Tseng-tzeu habitait dans le pays de Wei. Il portait une robe de grosse toile sans doublure. Sa mine trahissait la souffrance et la faim. Les cals de ses mains et de ses pieds montraient combien durement il travaillait pour vivre. Il n’avait pas de quoi faire un repas chaud une fois en trois jours. Un vêtement devait lui durer dix ans. S’il avait essayé de nouer sa coiffure, les brides usées se seraient cassées. S’il avait essayé de mettre le pied entier dans ses chaussures, le talon se serait séparé du reste. S’il avait tiré les manches de sa robe, elles lui seraient restées dans les mains. Et néanmoins, vêtu de haillons et chaussé de savates, il chantait les hymnes de la dynastie Chang, d’une voix qui retentissait dans l’espace comme le son d’un instrument de bronze ou de silex. L’empereur ne put pas le décider à le servir comme ministre, les grands feudataires ne purent pas le décider à s’attacher à eux comme ami. Il fut le type des esprits indépendants et libres. Qui tient à sa liberté doit renoncer aux aises du corps. Qui tient à sa vie doit renoncer aux dignités. Qui tient à l’union avec le Principe doit renoncer à toute attache.
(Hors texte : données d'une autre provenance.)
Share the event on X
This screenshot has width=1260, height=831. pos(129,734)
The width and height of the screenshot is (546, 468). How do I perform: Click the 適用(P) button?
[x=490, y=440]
Confucius dit à Yen-Hoei : Hoei, écoute moi ! Ta famille est pauvre ; pourquoi ne chercherais-tu pas à obtenir quelque charge ? — Non, dit Yen-Hoei, je ne veux d’aucune charge. J’ai cinquante arpents dans la campagne qui me fourniront ma nourriture, et dix arpents dans la banlieue qui me fourniront mon vêtement[1]. Méditer vos enseignements en touchant ma cithare suffit pour mon bonheur. Non, je ne chercherai pas à obtenir une charge. — Ces paroles tirent une grande impression sur Confucius, qui dit : Quel bon esprit a Hoei ! Je savais bien, théoriquement, que celui qui a des goûts modestes ne se crée pas d’embarras ; que celui qui ne se préoccupe que de son progrès intérieur ne s’affecte d’aucune privation ; que celui qui ne tend qu’à la perfection fait bon marché des charges. J’ai même enseigné ces principes depuis bien longtemps. Mais maintenant seulement je viens de les voir appliqués par Hoei. Aujourd’hui moi le théoricien j’ai reçu une leçon pratique.


G.   Meou, le fils du marquis de Wei, ayant été nommé à l’apanage de Tchoung-chan (près de la mer), dit à Tchan-tzeu : Je suis venu ici au bord de la mer, mais mon cœur est resté à la cour de Wei. — Tchan-tzeu dit : Étouffez votre chagrin, de peur qu’il n’use votre vie. — Le prince Meou dit : J’ai essayé, mais sans succès. Ma douleur est invincible. — Alors, dit Tchan-tzeu, donnez-lui libre carrière (en pleurant, criant, etc.). Car, réagir violemment contre un sentiment invincible, c’est s’infliger une double usure, (la douleur, plus la réaction). Aucun de ceux qui font ainsi ne vit longtemps. — Pour ce prince habitué à la cour, devoir vivre en un pays de rochers et de cavernes était sans doute plus dur que ce n’eut été pour un homme de basse caste. Il est pourtant regrettable pour lui que, ayant eu ce qu’il fallait pour tendre vers le Principe, il ne l’ait pas atteint. Il aurait trouvé là la paix dans l’indifférence.


H.   Quand Confucius fut arrêté et cerné entre Tch’enn et Ts’ai, il fut sept jours sans viande ni grain, réduit à vivre d’herbes sauvages. Malgré son épuisement, il ne cessait de jouer de la cithare, dans la maison où il était réfugié. — Yen-Hoei, qui cueillait des herbes au dehors, entendit les

  1. On cultivait les plantes textiles près des habitations, crainte qu’elles ne fussent coupées et volées durant la nuit. Le vol des céréales est moins facile.